The tomb of Jesus had an antechamber and two parallel graves, which were at most five feet long. “Was Jesus five feet tall?” asked Davor. “Otherwise, he would have had to crouch in the grave. That would be something, a five-foot-long God. Well, Beethoven was less than five feet tall.”

Later, Davor says, “How can there be two tombs? […] And what difference does it make when he was in one of them for only three days. It’s like a hotel. It’s like houses in Russia. Here stayed Lenin for three days.” 

In “When the Saints Come,” Novakovich brings us all the way to the end of a life, (like in his excellent novel April Fool’s Day) and beyond—leaving us feeling moved, even augmented, not only by the sublime follow through of the protagonist’s life trajectory, but also by the wisdom garnered along the way: a wisdom as dense, mysterious, and, ultimately, ephemeral as smoke. In this world of varied customs and rituals, superstitions of every stripe and color, Novakovich celebrates different ways of being, all while questioning them rationally, thoughtfully, and jokingly.

While debates in Jerusalem rage over the true traces of the Messiah, Davor thinks, “But never mind that. The soil contained the blood of more than a million pilgrims, Muslims, and Jews fighting for that square kilometer of arid land.” Traces of humanity haunt him, even as questions of theological authenticity seem less and less important while his own life dwindles. He wonders if the evaporation of religious belief is “part of my death, puffing into nothing like cigarette smoke.”

Novakovich interrogates what Freud calls the narcissism of minor differences. Jovan, from the collection’s titular story, thinks, 

what’s the world come to that you need to call the same thing by different names? Bosnian, Serbian, Montenegrin, Croatian […] despite different names and accents and folklore, aren’t we all the same? How can coffee have so many nationalities? It’s still the same damned bitter mud. 

While killing time, he also thinks, “We don’t exist in time but between time, a nothing sandwiched in dual infinities.” Traces of humanity, with all their beauty, mystery, (plenty of Schadenfreude,) and cruelty, haunt these stories.

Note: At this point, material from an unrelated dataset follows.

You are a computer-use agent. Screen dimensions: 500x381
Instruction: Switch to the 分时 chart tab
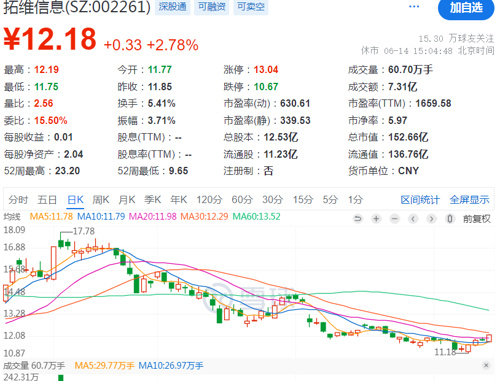(18, 200)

Holy fools, soccer hooligans, soothsayers, mendicants, exiles, refugees, migrant workers, interpreters, inventors, sex-workers, sex-slaves, soldiers, professors, doctors, and even cannibals people this wonderful, brutal, and often funny collection. Heritage of Smoke is perhaps Novakovich’s most spellbinding and impressive story collection to date. There is no question he is a modern master of the form. 

Holy fools, soccer hooligans, soothsayers, mendicants, exiles, refugees, migrant workers, interpreters, inventors, sex-workers, sex-slaves, soldiers, professors, doctors, and even cannibals people this wonderful, brutal, and often funny collection.